The United Kingdom is rushing to advance its stablecoin strategy, aiming to position itself as a hub for digital assets. Policymakers in London argue that the country can benefit from a “second-mover advantage,” studying international frameworks before finalizing its own. But in reality, this scramble reflects something far more pressing: the need to catch up with the United States, which has decisively taken the lead in global stablecoin regulation.

The U.S. First-Mover Edge

In July 2025, the U.S. passed the GENIUS Act, the first comprehensive federal law governing payment stablecoins. The legislation requires full dollar or low-risk asset backing and establishes a dual federal-state oversight model. By acting swiftly, the U.S. has given issuers, investors, and regulators the one thing they’ve lacked for years—clarity.

This speed has created momentum that other jurisdictions are now struggling to match. While the UK continues to release consultations and frameworks in draft form, the U.S. is already moving ahead with implementation and industry integration.

Why the U.S. Lead Matters

America’s leadership is already producing ripple effects:

  • Financial Institutions are adapting quickly. Goldman Sachs has called this the “Summer of Stablecoins,” noting their potential to strengthen rather than disrupt traditional finance.

  • Treasury Strategy is evolving.
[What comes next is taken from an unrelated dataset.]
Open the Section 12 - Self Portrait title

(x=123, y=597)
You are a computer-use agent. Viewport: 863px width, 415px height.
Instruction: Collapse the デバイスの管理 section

Stablecoins are being positioned as a new channel for global demand for U.S. Treasurys, reinforcing the dollar’s central role in world markets.

  • Industry Response has been immediate. Major issuers are aligning with the GENIUS Act framework, hiring seasoned policymakers to navigate the new environment.

Meanwhile, the Federal Reserve is signaling a more collaborative tone. Vice Chair Michelle Bowman recently urged regulators to embrace innovation in crypto and blockchain rather than fear it. This marks a profound cultural shift: Washington is no longer hesitating, but actively shaping the rules of the game.

A Global Domino Effect

Europe has accelerated its digital euro timeline, and other financial centers from Singapore to Abu Dhabi are adjusting their strategies. The U.S.’s bold first move has effectively reset the global clock, forcing other regions to respond on America’s terms.

Why the UK Risks Falling Behind

For all its ambitions, the UK risks being defined by hesitation. Draft rules and delayed timelines may buy policymakers time for study, but they also create uncertainty for innovators. The longer the gap persists, the more likely that capital, talent, and infrastructure will flow to jurisdictions—like the U.S.—that offer clarity today.

Final Thoughts

The UK may yet develop a strong regulatory regime for stablecoins, but the global story has already been written: the U.S. acted first, and in doing so, it set the standard. This is more than a policy milestone—it is a strategic declaration.

America isn’t reacting to global innovation. It is driving it.